For years now, Penn Jillette has been recognisable to British audiences as the audible half of Penn & Teller, the famous Las Vegas magical duo. But those of us who are familiar with Penn will have noticed a remarkable difference in his appearance over the past few years. That is because he has remarkably shifted over 100lbs in weight and now has released a book to tell the world how he did it.
And that new book, Presto!, starts with one of the strongest disclaimers that you are ever likely to read, where Jillette cleverly tells his readers that if you are going to take medical advice from a juggler, then you’re an asshole. That being said, the people familiar to Penn want to know how he got there. This isn’t a diet book. It won’t tell you what you have to do to succeed. It just points out exactly what he did to get to where he is now.
So here is what he did:
- Firstly, lost a lot weight, in a really short period of time but that wasn’t the goal. Something I try to explain a lot on this blog is that the idea is to get healthy. If you start becoming healthier then the weight will take care of itself. Penn says the exact same thing. He decided to become really healthy, really fast. The weight loss was just a product of that.
- No animal products. Penn is careful to use that phrase because the word vegan comes with so much baggage these days!
- No refined grains. This stuff is all pretty common to a lot of diets. Most people that want to start becoming healthy start off by ditching the white bread and the white pasta. That’s exactly what Penn did.
- Very low levels of salt, sugar and oil.
- And then, every few weeks or even once a month he goes out and eats whatever he used to eat. That is effectively his cheat day.

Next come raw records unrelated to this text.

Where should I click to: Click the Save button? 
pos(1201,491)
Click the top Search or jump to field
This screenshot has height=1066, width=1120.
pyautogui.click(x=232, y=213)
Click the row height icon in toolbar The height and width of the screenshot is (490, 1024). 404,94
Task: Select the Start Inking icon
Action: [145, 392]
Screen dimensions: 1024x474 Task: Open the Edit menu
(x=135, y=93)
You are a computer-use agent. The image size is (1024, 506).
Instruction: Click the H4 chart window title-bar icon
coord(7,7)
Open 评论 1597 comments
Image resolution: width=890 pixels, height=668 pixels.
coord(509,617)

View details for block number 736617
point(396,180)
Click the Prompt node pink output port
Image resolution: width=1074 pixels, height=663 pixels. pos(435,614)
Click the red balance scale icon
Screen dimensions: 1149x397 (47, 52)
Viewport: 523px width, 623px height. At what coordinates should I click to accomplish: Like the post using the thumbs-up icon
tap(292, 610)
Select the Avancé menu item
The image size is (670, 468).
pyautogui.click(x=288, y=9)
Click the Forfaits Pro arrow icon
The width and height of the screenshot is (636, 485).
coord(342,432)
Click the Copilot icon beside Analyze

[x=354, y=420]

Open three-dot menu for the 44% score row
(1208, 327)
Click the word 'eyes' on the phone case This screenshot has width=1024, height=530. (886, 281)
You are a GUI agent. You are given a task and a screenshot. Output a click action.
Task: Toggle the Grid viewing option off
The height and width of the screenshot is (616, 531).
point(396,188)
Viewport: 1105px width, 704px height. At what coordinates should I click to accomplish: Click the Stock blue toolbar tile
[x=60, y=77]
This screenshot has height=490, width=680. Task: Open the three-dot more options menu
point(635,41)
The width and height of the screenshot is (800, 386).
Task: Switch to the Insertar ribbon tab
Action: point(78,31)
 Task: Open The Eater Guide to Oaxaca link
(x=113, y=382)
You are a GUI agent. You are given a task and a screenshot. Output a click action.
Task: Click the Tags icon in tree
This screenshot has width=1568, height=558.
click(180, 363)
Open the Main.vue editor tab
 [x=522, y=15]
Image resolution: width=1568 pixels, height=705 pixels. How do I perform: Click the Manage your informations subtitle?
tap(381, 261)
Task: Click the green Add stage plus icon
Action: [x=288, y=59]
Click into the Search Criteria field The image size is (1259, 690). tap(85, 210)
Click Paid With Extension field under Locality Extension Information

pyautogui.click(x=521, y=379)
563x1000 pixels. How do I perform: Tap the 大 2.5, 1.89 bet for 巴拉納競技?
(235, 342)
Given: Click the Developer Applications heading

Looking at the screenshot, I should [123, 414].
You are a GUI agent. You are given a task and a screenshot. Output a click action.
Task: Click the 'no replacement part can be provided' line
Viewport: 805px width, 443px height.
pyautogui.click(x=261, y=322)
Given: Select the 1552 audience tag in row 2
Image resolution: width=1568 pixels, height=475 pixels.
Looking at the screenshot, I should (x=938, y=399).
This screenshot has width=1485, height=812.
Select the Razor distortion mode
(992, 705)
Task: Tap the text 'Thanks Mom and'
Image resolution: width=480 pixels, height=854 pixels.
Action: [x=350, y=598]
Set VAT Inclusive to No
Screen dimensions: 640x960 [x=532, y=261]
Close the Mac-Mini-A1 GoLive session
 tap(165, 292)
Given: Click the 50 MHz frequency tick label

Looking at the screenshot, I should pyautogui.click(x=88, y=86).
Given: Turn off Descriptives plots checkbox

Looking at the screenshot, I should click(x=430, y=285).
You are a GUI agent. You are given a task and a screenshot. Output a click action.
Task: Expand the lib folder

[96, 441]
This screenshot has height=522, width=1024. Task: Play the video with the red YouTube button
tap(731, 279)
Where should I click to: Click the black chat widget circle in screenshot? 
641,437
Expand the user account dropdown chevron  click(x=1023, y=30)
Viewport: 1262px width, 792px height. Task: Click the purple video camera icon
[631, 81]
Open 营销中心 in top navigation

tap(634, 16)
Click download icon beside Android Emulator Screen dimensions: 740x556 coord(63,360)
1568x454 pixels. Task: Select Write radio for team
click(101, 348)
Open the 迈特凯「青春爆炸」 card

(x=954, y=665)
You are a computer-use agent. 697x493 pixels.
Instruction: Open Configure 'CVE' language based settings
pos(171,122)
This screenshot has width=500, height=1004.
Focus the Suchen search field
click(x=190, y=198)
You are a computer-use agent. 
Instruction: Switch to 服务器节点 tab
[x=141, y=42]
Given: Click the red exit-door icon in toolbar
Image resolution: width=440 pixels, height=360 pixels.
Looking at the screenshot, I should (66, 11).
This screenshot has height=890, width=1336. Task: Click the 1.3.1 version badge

So here is what he knows. He isn’t a scientist. And therefore he looks to the advice of people that are. He knows that this is working. Whatever he has decided to do has helped him lose all this weight. He’s also pretty sure that half of it is nonsense. But the fact that you can’t identify which part of it is nonsense means that you have to carry on with it all.
The remarkable thing is, and I think this is something that a lot of people don’t realise, that a person’s individual taste can change. This happens all the time with the sort of music you are into, the type of films you want to go and see or even the clothes that you wear. And yet so many people don’t allow for that in their nutrition. They decide that because they didn’t like vegetables much as a kid, they definitely won’t like them now. This is nonsense. The idea that when somebody stops eating bad foods all they do is crave them just isn’t true. I think a lot of people might start off that way but if you stick with it, your tastes will change. And you won’t constantly be having cravings.
Penn talks about corn on the cob in his example for this. Before he changed his life around, he had no idea that corn had a flavour that wasn’t salt and butter. In reality, you can strip back a lot of what you consume and often find that these ingredients have remarkable flavours of their own.